Part of being a first responder is helping people and their families during a crisis, when a serious injury or illness or death results in a call to 911. But members of the first responder community are just as likely not to have a living will as the patients they see.
EMS1.com recently posted a story, “Why EMS providers need living wills.” It explains that a living will—contrary to most other estate planning documents—has no authority after the creator of the document passes away. A living will or advance directive provides instructions about your end-of-life care. It can include as much or as little direction as you want, such as the use of pain-relieving treatments, do not resuscitate (DNR) orders, life support and organ donation.
A living will helps your family members carry out your wishes. However, it often doesn’t cover everything. For instance, if you don’t specify whether you’d want certain life-saving treatments, like emergency surgery in the living will, you should have a trusted agent to act in your best interests and help you to carry out your wishes.
First responders need both a health care power of attorney and a living will. Due to the high risk of serious injury that comes with a first responders’ duties, it is even more imperative to have this advanced planning in place. In many states, the health care power of attorney is part of the living will. The agent or the “health care proxy” has the authority to act on behalf of the incapacitated first responder, if the first responder is incapable of making decisions on his or her own.
But why do I need a living will?
Be in control of your end-of-life decisions. Without a living will, the decisions to carry out your last wishes could be made by the court. In this situation, state law takes effect and dictates who will have a say in your well-being. A living will lets you control how decisions are made and who will make them.
Protect your life partner. Without a living will, the law will place the health care power of attorney in the hands of your spouse, and then your family. If you have a long-time partner, but are unmarried, your partner would have no say in any end-of-life decisions.

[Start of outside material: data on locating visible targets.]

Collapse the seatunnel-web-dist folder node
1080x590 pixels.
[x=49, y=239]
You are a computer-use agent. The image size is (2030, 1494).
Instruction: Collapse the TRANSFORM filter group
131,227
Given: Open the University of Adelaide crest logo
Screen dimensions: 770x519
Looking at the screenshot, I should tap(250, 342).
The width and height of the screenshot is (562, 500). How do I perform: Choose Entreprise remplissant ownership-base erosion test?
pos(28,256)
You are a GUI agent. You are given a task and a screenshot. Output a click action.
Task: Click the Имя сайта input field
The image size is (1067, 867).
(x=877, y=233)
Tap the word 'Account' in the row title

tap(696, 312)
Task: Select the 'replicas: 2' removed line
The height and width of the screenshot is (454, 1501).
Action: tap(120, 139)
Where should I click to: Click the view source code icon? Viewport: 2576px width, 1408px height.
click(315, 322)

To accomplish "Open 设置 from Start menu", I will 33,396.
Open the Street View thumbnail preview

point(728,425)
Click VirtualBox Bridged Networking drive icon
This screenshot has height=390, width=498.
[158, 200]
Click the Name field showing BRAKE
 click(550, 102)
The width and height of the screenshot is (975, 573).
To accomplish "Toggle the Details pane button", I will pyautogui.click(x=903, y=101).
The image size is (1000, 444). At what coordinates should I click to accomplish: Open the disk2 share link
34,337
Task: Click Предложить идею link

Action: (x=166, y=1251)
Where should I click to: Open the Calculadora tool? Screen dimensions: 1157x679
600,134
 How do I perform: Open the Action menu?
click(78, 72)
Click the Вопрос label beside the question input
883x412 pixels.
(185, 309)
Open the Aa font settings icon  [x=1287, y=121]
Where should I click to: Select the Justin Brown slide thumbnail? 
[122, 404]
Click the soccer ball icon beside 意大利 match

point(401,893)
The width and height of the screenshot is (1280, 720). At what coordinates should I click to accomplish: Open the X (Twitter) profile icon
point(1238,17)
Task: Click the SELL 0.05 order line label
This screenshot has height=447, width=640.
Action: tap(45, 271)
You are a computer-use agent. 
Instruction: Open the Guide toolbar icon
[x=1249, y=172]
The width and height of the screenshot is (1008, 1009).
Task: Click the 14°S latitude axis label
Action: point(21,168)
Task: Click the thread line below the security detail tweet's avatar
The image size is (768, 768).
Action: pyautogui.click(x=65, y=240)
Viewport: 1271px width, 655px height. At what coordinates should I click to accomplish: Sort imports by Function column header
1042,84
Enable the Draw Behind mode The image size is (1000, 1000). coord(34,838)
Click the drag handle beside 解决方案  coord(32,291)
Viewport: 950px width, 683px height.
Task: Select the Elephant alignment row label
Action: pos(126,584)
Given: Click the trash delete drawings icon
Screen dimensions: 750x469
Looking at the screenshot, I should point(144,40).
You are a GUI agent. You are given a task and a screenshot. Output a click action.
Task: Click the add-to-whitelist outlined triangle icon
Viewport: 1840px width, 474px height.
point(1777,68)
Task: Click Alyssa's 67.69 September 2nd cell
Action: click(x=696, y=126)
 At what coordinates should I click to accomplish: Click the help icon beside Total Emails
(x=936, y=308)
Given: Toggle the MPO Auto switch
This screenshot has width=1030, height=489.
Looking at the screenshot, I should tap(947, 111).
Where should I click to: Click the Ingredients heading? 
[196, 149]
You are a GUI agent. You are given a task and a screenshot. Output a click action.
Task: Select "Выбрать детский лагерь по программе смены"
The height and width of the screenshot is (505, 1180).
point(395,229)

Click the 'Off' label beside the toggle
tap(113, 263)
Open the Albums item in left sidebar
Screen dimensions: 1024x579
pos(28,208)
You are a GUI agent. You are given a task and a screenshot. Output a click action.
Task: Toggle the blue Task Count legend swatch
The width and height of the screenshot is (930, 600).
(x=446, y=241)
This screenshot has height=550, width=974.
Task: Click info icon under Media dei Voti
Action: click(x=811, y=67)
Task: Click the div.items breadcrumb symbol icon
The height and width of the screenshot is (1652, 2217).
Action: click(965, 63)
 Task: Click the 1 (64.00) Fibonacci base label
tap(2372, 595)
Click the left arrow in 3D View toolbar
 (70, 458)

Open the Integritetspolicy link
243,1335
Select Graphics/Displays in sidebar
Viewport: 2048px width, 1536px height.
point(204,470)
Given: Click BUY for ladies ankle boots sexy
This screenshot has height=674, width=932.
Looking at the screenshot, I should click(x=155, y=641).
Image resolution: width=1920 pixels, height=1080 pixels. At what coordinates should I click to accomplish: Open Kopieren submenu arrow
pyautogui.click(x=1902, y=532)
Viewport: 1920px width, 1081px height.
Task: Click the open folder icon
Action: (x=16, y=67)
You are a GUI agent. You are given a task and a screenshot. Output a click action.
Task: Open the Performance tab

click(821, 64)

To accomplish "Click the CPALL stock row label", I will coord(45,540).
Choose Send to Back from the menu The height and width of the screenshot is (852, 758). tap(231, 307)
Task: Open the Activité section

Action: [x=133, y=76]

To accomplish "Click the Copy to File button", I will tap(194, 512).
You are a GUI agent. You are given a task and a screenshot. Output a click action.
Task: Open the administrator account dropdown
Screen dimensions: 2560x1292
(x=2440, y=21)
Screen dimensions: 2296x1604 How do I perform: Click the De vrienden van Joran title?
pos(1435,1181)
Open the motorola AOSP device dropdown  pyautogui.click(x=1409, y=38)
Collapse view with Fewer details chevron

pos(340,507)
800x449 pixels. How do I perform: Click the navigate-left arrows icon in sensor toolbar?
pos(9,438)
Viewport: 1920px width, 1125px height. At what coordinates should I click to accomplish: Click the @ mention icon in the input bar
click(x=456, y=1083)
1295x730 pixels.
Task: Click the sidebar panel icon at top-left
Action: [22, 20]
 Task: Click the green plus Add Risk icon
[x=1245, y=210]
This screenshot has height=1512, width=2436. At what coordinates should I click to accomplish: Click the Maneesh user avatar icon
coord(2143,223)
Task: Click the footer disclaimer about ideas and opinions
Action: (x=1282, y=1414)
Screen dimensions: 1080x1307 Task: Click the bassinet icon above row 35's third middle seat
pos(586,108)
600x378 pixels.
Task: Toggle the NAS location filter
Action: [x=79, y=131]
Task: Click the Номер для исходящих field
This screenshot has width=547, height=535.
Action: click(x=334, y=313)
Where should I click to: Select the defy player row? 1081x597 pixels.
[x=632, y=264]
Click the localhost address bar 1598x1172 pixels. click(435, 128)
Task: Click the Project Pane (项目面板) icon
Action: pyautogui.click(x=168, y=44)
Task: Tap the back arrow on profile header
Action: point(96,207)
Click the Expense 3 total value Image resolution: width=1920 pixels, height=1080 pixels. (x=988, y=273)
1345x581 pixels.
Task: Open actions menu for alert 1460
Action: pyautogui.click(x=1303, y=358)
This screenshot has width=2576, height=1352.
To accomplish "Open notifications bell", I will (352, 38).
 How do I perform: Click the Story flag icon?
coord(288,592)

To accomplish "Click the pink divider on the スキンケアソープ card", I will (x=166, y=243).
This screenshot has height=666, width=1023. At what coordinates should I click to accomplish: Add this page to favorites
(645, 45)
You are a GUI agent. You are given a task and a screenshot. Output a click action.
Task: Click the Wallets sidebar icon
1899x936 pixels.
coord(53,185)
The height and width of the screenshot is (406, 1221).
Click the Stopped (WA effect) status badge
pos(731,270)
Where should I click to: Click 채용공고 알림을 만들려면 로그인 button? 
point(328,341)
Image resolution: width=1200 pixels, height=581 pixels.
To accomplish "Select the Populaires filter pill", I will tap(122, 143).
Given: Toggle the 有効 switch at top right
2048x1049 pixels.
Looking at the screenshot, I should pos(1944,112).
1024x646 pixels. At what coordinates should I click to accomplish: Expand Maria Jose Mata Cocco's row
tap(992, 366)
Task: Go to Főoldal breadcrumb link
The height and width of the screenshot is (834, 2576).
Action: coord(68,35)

Select one of your children to assist. With a health care power of attorney, you eliminate confusion as to which of your children will make the decisions to enforce your living will and decisions on end-of-life care.
Peace of mind. A living will gives you and your loved ones comfort and peace of mind. This is a stressful time, and a living will helps smooth out the logistics and questions that will arise.
Organ donation. You can state your instructions for organ donations in a living will.
When there is no living will, or if the living will is not on site and with the patient, decisions for a loved one who is near death become even more challenging. Without it, first responders must act following the law, which usually means resuscitating the patient, whether the patient wants this or not. With a living will, family members and first responders will know what you want and will be able to comply with your wishes. This prevents a great deal of confusion and heartache for all.